__Requirement A__. From the GeoMesa index configuration page below, extract the passage starting at "21.7.1. Configuring the" and ending at "SimpleFeatureType sft = ...".
__Requirement B__. In the GeoMesa index configuration page below, which user data key is used to specify partition schemes?
__Requirement C__. Proceed with the GeoMesa index configuration page below, picking up after its final line.

__Document excerpt__.
========================================

21.7. Index Configuration

When creating a new feature type using the GeoMesa FileSystem data store (FSDS), there are several required options that must be specified. Through the command line tools, these options are exposed as flags. If using the GeoTools data store API, the options must be set as user data before calling createSchema.

21.7.1. Configuring the Partition Scheme

Partition schemes define how data is partitioned (grouped) into different files. Schemes are defined by a well-known name, along with optional configuration flags. See Partition Schemes for more details.

Partition schemes can be specified through the user data key geomesa.fs.scheme:

import org.locationtech.geomesa.fs.storage.common.interop.ConfigurationUtils;
import java.util.Collections;

SimpleFeatureType sft = ...

========================================

__Data block__.
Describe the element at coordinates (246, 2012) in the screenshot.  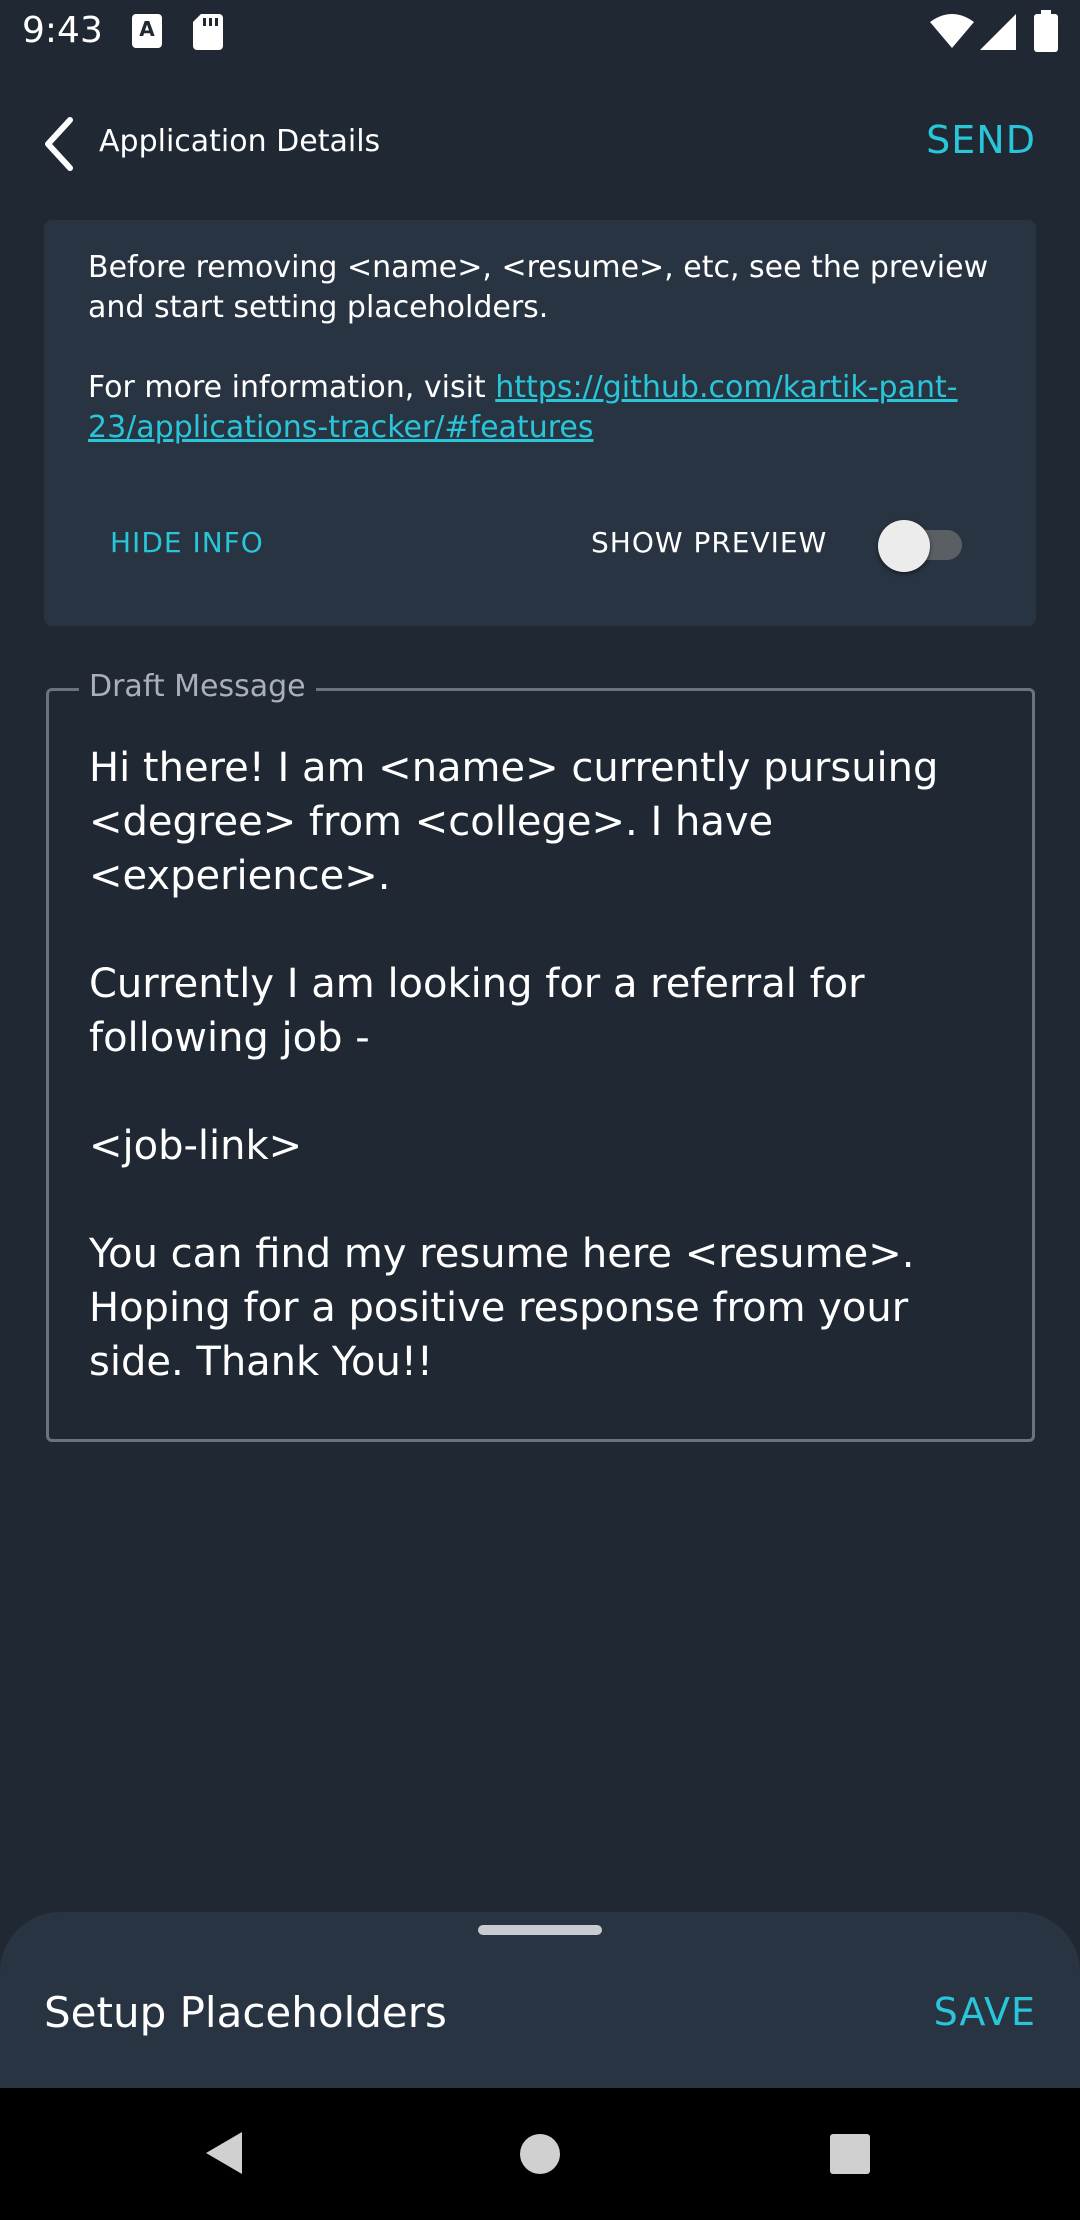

========================================

__Answer section A__.
21.7.1. Configuring the Partition Scheme

Partition schemes define how data is partitioned (grouped) into different files. Schemes are defined by a well-known name, along with optional configuration flags. See Partition Schemes for more details.

Partition schemes can be specified through the user data key geomesa.fs.scheme:

import org.locationtech.geomesa.fs.storage.common.interop.ConfigurationUtils;
import java.util.Collections;

SimpleFeatureType sft = ...

__Answer section B__. geomesa.fs.scheme

__Answer section C__.
// use the utility method
ConfigurationUtils.setScheme(sft, "daily,z2:bits=2");
// or set directly in the user data as JSON
sft.getUserData().put("geomesa.fs.scheme", "daily,z2:bits=2");

Different schemes are separated with a comma (,), while scheme options are separated with a colon (:), and the value for each option is separated by an equals sign (=). For example: first_scheme_name:option.1.key=option1value:option.2.key=option2value,second_scheme_name

21.7.2. Configuring Target File Size

By default data files can grow to unlimited size as more data is written and files are compacted. This may lead to poor performance, if a file becomes too large. To manage this, a target file size can be configured through the user data key geomesa.fs.file-size:

import org.locationtech.geomesa.fs.storage.common.interop.ConfigurationUtils;

SimpleFeatureType sft = ...
// use the utility method
ConfigurationUtils.setTargetFileSize(sft, false);
// or set directly in the user data as a string
sft.getUserData().put("geomesa.fs.file-size", "1GB");

Note that target file size can also be specified in some operations, which will override any default configured in the feature type. See compact and ingest for details. See geomesa.fs.size.threshold for controlling the file size error margin.

21.7.3. Configuring Visibility Persistence

GeoMesa will by default persist feature visibility flags as a column in the FSDS files. If feature visibilities are not being used, this may be disabled by settings geomesa.fs.visibilities to false, either in the feature type user data or in the fs.config.properties or fs.config.file data store parameters.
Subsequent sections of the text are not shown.